RECORDS FOR THE EXERCISE START

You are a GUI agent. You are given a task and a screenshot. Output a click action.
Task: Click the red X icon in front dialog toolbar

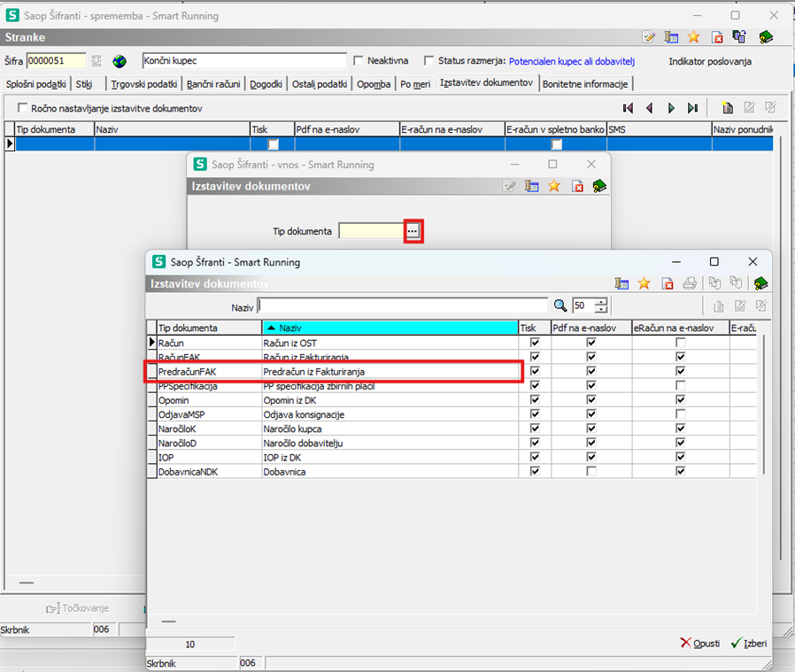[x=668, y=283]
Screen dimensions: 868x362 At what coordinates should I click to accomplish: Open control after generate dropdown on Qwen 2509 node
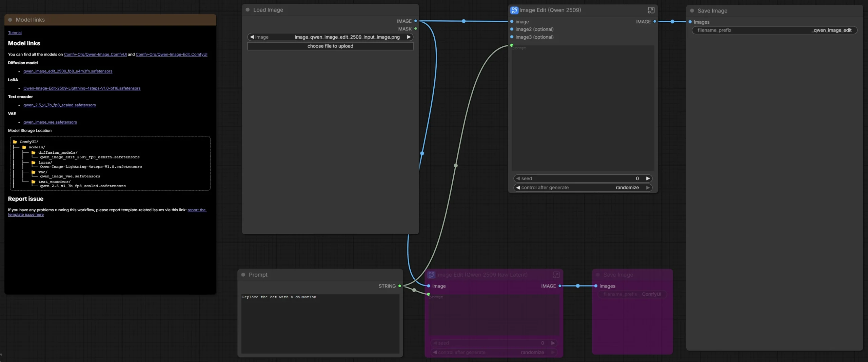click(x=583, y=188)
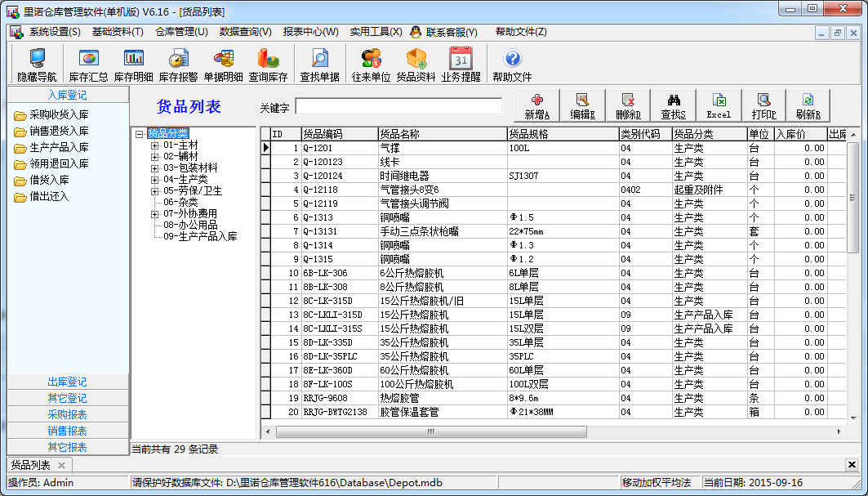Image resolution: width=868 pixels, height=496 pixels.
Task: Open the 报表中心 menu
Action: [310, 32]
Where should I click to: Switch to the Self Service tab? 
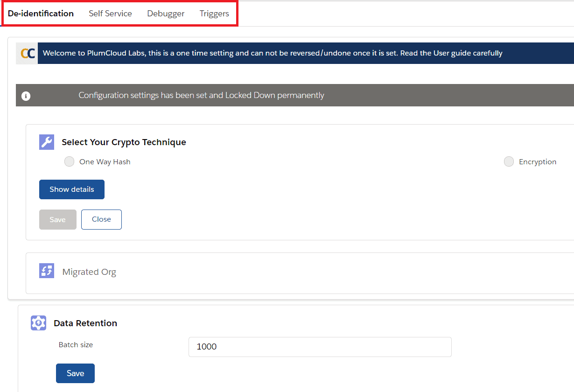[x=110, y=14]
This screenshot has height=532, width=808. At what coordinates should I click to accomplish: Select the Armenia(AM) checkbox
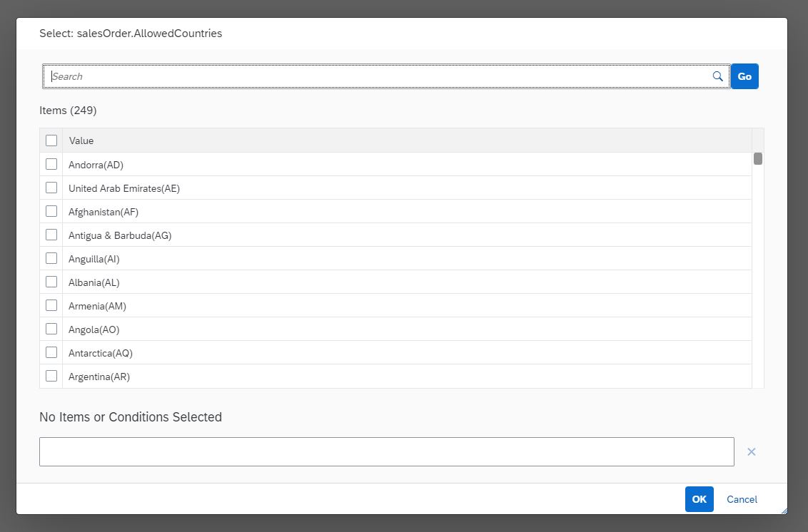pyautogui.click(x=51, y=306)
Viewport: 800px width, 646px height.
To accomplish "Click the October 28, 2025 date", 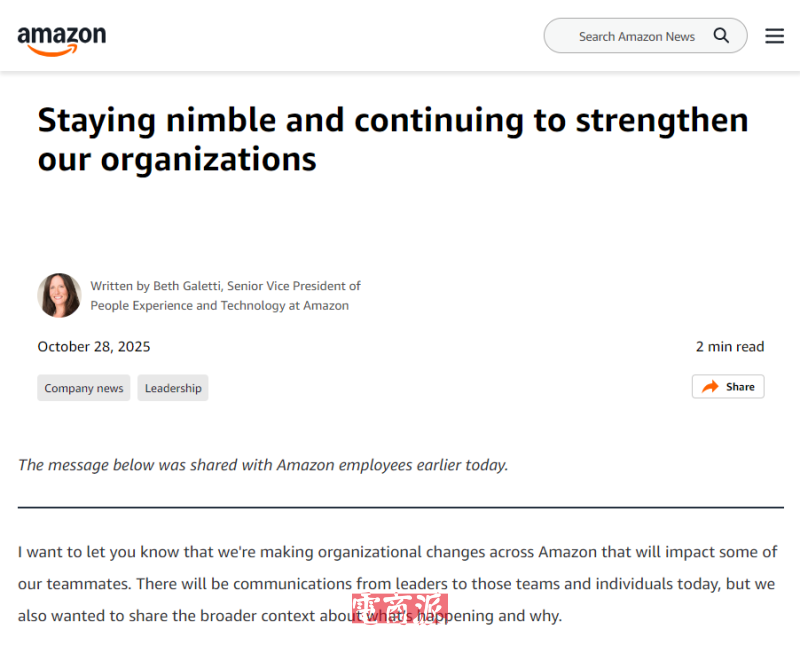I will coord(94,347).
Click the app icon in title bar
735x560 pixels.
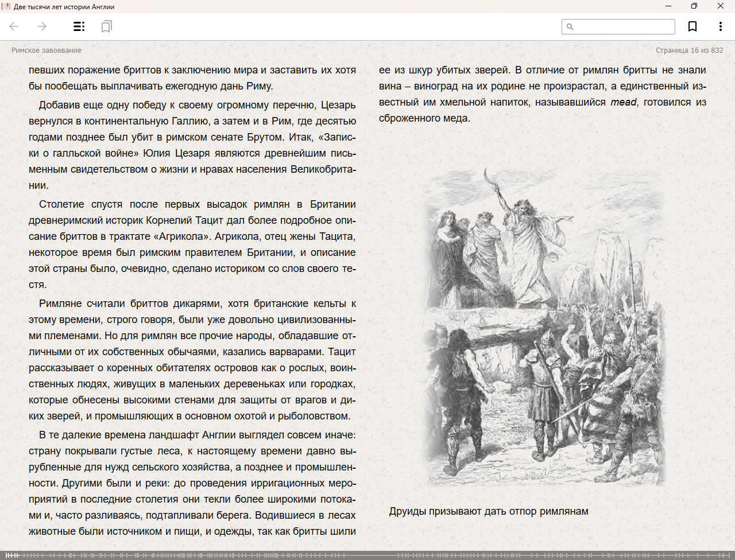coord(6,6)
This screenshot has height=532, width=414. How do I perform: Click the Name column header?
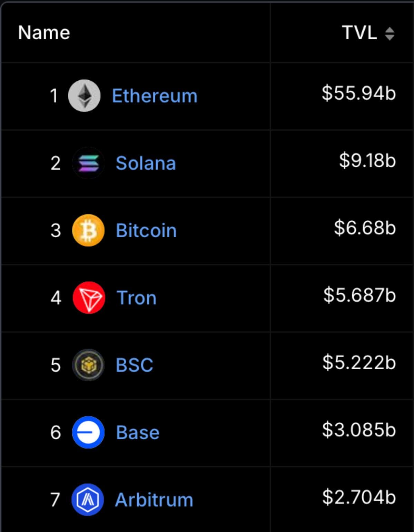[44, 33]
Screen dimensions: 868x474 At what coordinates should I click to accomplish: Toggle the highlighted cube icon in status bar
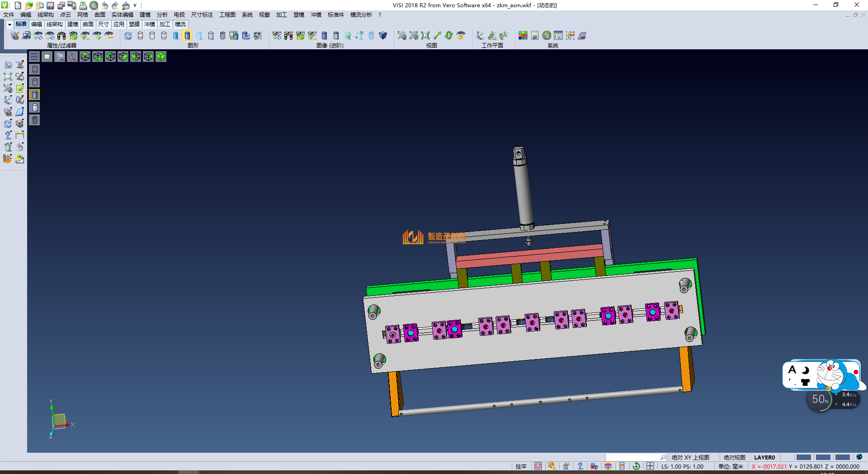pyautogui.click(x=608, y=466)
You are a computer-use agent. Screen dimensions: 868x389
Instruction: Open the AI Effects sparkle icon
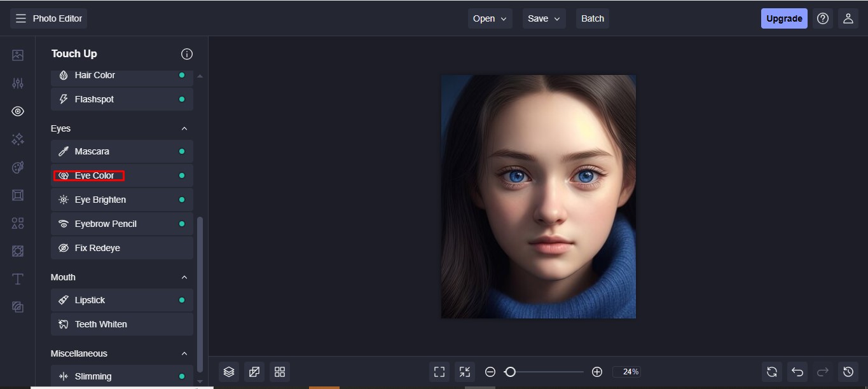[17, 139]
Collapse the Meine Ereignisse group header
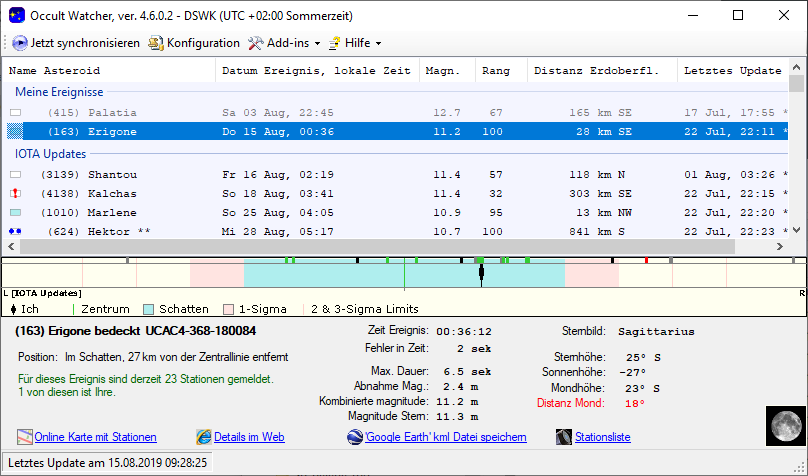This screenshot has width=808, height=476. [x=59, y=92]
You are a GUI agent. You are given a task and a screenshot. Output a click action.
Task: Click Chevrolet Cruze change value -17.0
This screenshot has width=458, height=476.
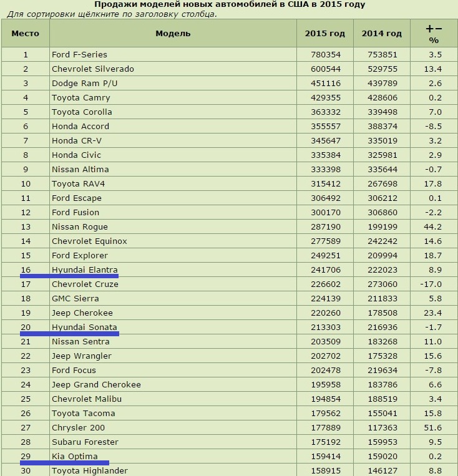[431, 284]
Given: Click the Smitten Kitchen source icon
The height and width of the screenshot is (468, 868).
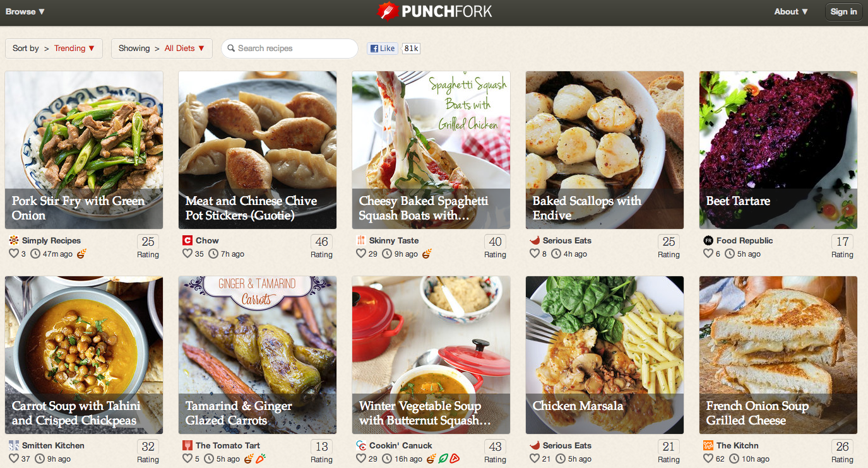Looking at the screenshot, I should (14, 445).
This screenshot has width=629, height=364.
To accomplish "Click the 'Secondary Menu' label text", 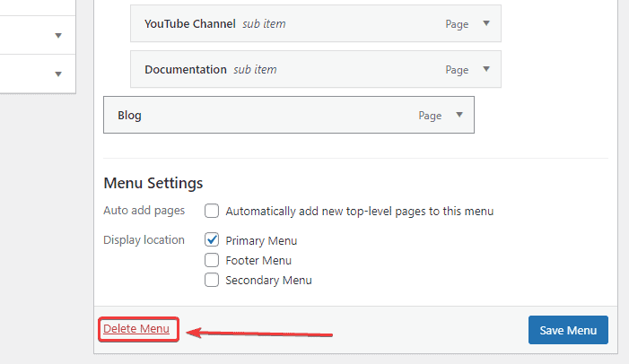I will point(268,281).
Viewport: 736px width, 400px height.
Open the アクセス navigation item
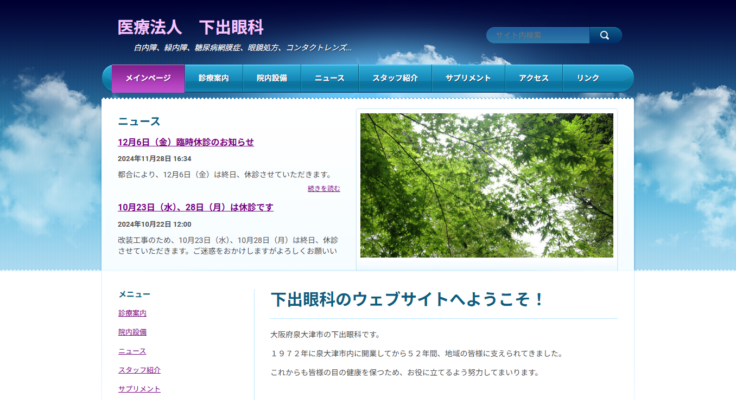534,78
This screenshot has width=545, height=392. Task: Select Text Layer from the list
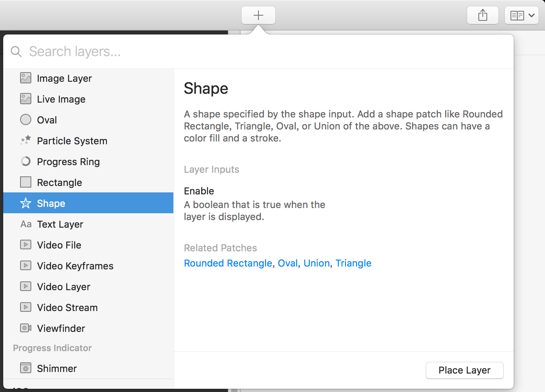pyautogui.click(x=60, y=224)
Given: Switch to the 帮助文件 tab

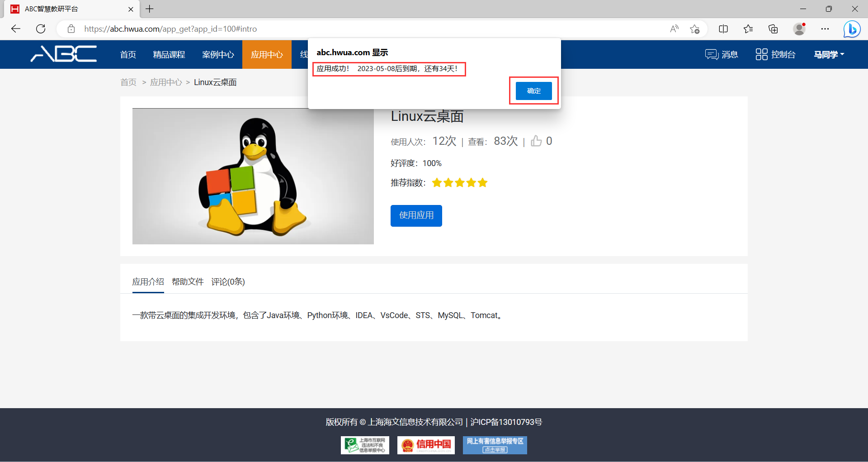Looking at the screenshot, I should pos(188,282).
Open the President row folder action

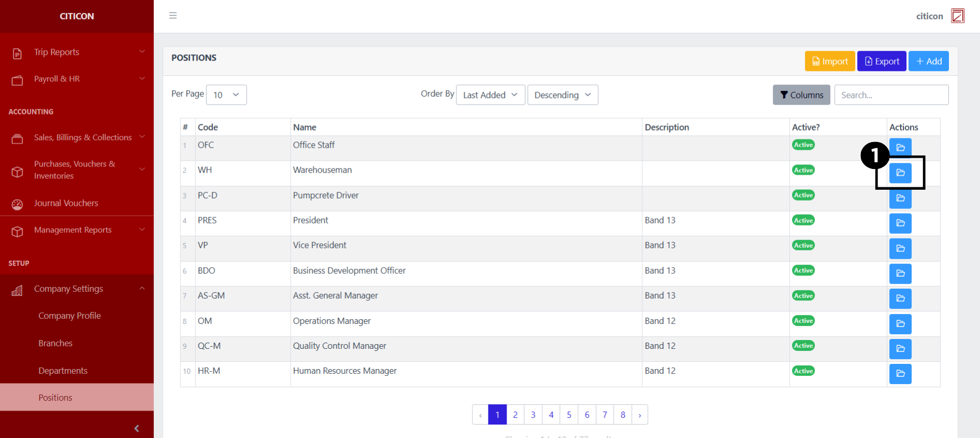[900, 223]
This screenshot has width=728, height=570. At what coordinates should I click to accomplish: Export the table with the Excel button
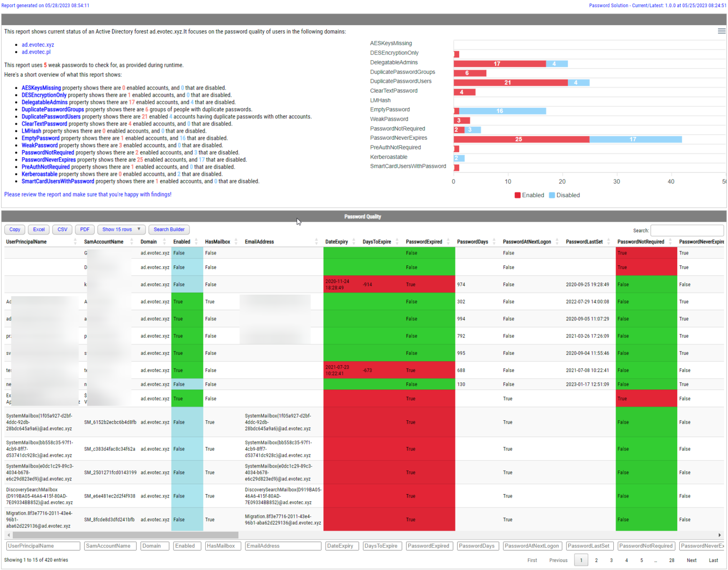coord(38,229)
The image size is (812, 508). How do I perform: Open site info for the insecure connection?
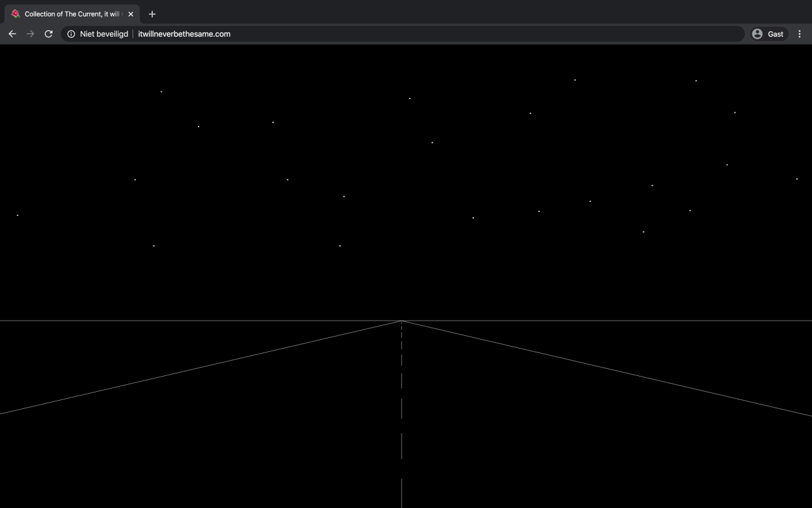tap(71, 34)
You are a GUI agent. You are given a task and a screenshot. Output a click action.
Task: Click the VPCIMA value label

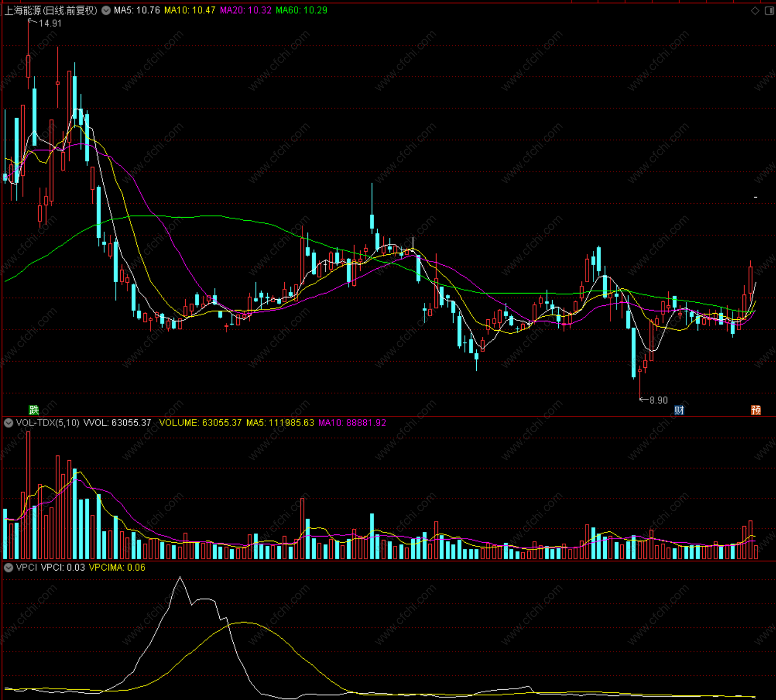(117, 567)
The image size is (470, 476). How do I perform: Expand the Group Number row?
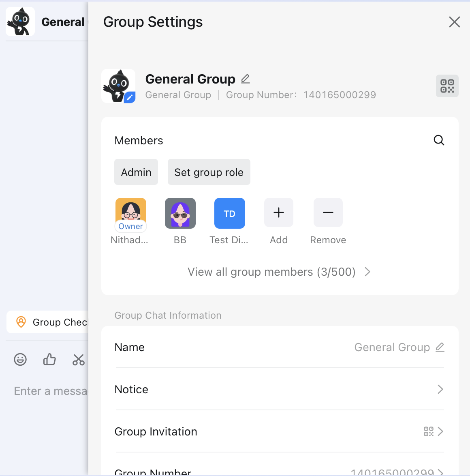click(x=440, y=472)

RECORDS FOR THE EXERCISE END

**PROMPT:** Without the pictures, give again exactly the lines above starting at the line containing "735x560 pixels." and ending at the line containing "This screenshot has width=629, height=364.".

**ANSWER FOR THE TASK:**
735x560 pixels.
coord(6,6)
This screenshot has height=532, width=414. How do I perform: Click the Name column header?
[44, 33]
Screen dimensions: 868x474 At what coordinates should I click to accomplish: Toggle the highlighted cube icon in status bar
pyautogui.click(x=608, y=466)
You are a computer-use agent. Screen dimensions: 868x389
Instruction: Open the AI Effects sparkle icon
[17, 139]
Collapse the Meine Ereignisse group header
This screenshot has width=808, height=476. [x=59, y=92]
You are a GUI agent. You are given a task and a screenshot. Output a click action.
Task: Click Chevrolet Cruze change value -17.0
This screenshot has width=458, height=476.
[431, 284]
Given: Click the Smitten Kitchen source icon
The height and width of the screenshot is (468, 868).
Looking at the screenshot, I should (14, 445).
This screenshot has width=629, height=364.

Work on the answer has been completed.